10) convicted persons shall not be allowed to wear their own clothing and footwear.

§ 2 the Prison Commission may decide that there is no need to use all measures referred to in § 1 and suspend their application... If justified by circumstances, the measures suspended may be reinstated.

§ 3 At the request of the convicted person or his or her defence counsel, but not more than once every 3 months, the prison commission shall indicate the reasons justifying the qualification of the convicted person as posing a serious danger to society or prison security...”

THE LAW

I.       ALLEGED VIOLATION OF ARTICLE 3 OF THE CONVENTION

14.  The applicant complained that the lengthy imposition of the dangerous detainee regime had amounted to a breach of Article 3 of the Convention, which reads as follows:

“No one shall be subjected to torture or to inhuman or degrading treatment or punishment.”

A.    Admissibility

15.  The Government raised a preliminary objection, claiming that the applicant had failed to exhaust domestic remedies. They submitted that if he considered that his personal rights had been violated, it was open to him to claim compensation from the State Treasury.

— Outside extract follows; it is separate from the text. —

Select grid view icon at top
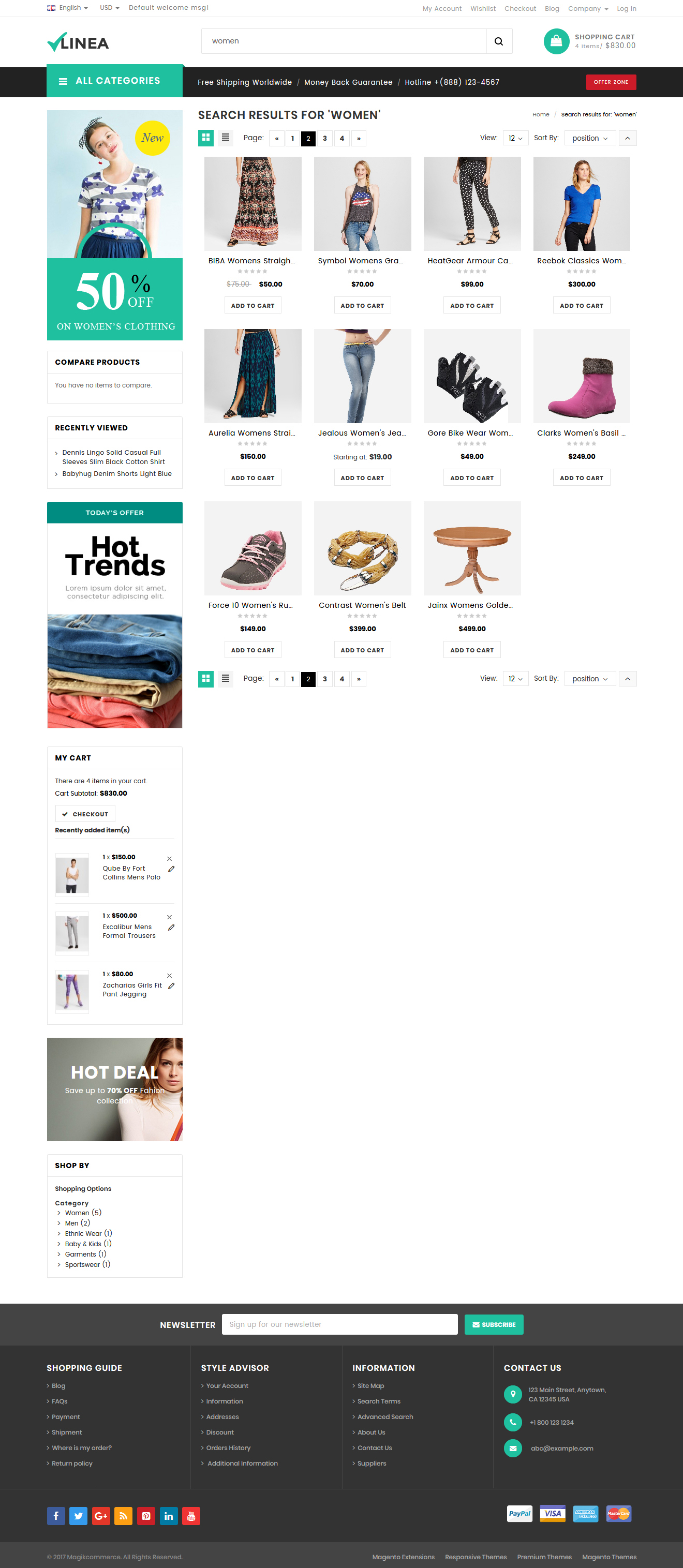The width and height of the screenshot is (683, 1568). [x=206, y=138]
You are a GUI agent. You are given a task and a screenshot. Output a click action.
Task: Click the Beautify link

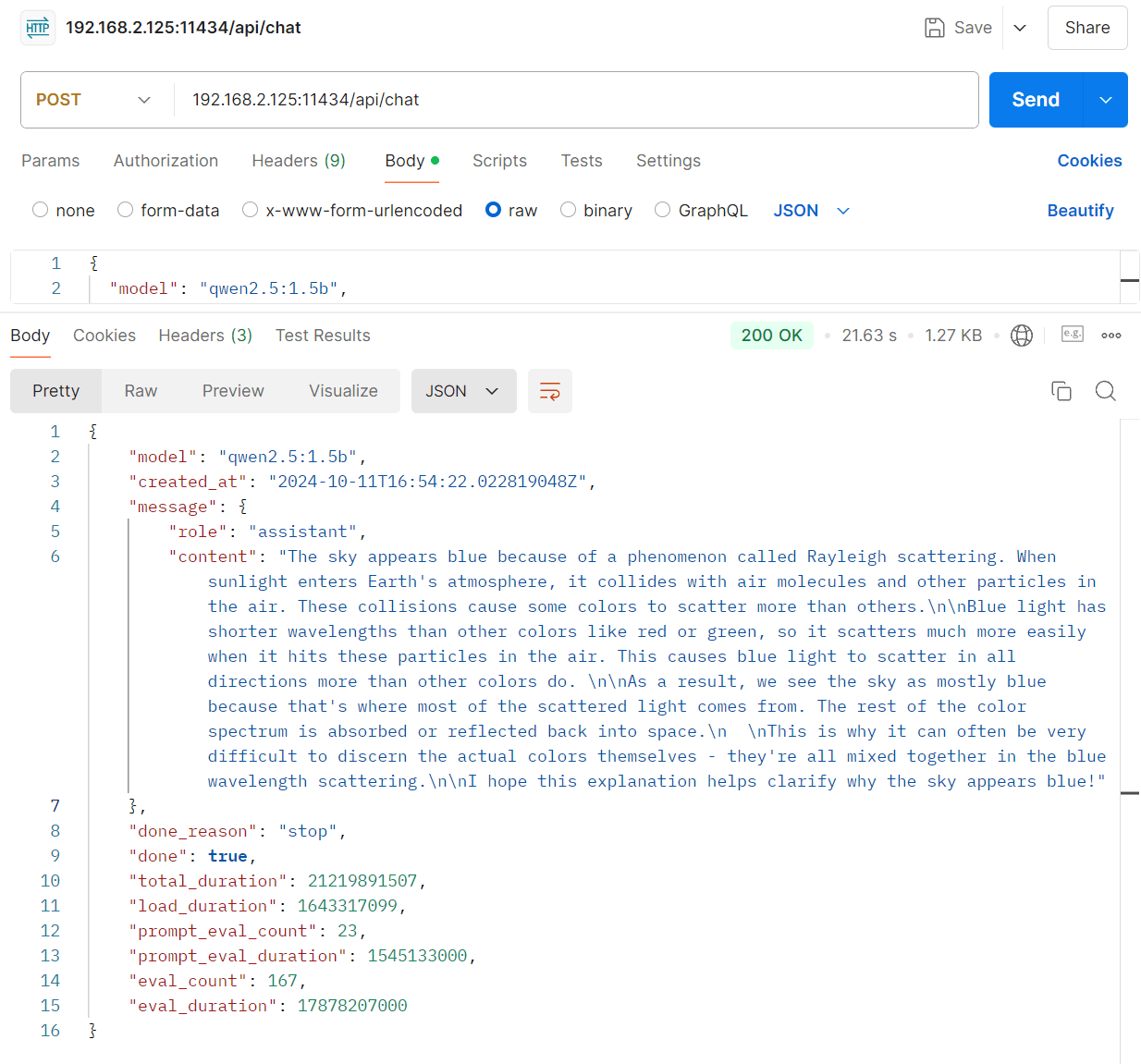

16.  The applicant submitted in general terms that he had exhausted all the relevant and available domestic remedies.

 

18.  The Court notes that the complaint is not manifestly ill-founded within the meaning of Article 35 § 3 (a) of the Convention. Likewise, it is not inadmissible on any other grounds. It must therefore be declared admissible.

B.     Merits

1.    The parties’ submissions

19.  The applicant did not submit any arguments on the merits of the case. In general, he upheld his original application.

20.  The Government underlined that the domestic law had changed in 2015, which had led to a reduction in the number of detainees classified as dangerous and a decrease in the measures applied to them.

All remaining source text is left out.